For no reason in particular, he'd shiver as an icy coldness waved over his body. He was permanently cold, not that he didn't expect this to happen.

When one's insides are like ice, it is only suiting that one's permanent temperature would be below freezing.

Buried deep as you can dig inside yourself

And covered with a perfect shell

Such a charming, beautiful exterior

Laced with brilliant smiles and shining eyes

Perfect posture but you're barely scraping by

But you're barely scraping by

Draco did not have friends, he had followers. He was a leader by nature and by birthright, and by family curse, he was lonely. People looked up to him, but most people were scared of him. They did as he wanted, as he told them to do. Everyone was alone in this world, and would kill their best friends to further their 'careers.' Draco despised them all.
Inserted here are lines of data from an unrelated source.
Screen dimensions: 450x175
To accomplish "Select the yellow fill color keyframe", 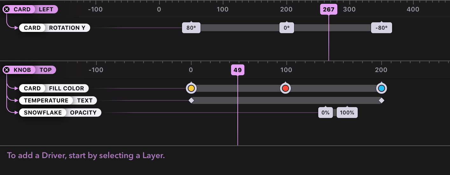I will (x=191, y=88).
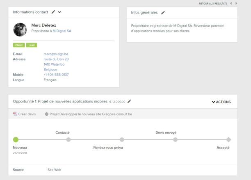Go to next result arrow
251x180 pixels.
pyautogui.click(x=236, y=3)
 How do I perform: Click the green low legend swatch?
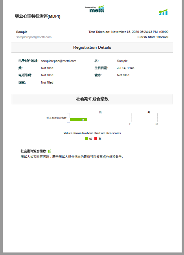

Sure, he liked them around for sporadic company, but none of them were particularly brainy when it came to things not pertaining to marauding, raping or pillaging. While they discussed tactics to torture the next Mudblood, Draco barely paid attention. He did not care to just randomly kill innocent people. Well, okay, maybe not innocent…but certainly they were not deserving of death. No one, in Draco's mind, was deserving of death. Nor of the punishment the Death Eaters put forward on all of those opposite their side.
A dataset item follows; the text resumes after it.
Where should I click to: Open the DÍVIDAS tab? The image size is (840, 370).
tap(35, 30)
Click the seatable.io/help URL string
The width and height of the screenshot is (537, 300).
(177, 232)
Draco, at a young age, had been promised to the Dark Lord for his services. Lucius Malfoy had sold his only son to further himself. Draco hated his father, he loathed him with every ounce of his being. And this killed him, slowly. To hate the one who had created you…is not a pleasant experience. It made him ache inside his heart, and it made his stomach pain. Draco grew steadily thinner, for he could not eat.

Mirrors used to hold such magic for Draco, it was one of the things in life that he loved. He could no longer look at himself in the mirror. He saw himself as tainted, evil, and corrupting. Deep down inside, Draco even despised himself.

There was nothing in his life to suggest happiness. Lucius had always told him that happiness is overrated, but if you must have it, it can be found in the simple act of berating someone else. Draco had taken this to heart, he had berated Harry Potter for defeating his master, had berated Ron Weasley for being the son of a Muggle lover, had berated Hermione Granger for being a Muggleborn. Hermione Granger had dirty blood, and therefore Draco was taught to scorn her. Harry Potter and Ron Weasley were both pure bloods, and yet Draco was taught to deride them as well. There was a flaw in this plan, Draco knew, but there wasn't much he could do about it. He did as he was told, and he lived to see another sunrise.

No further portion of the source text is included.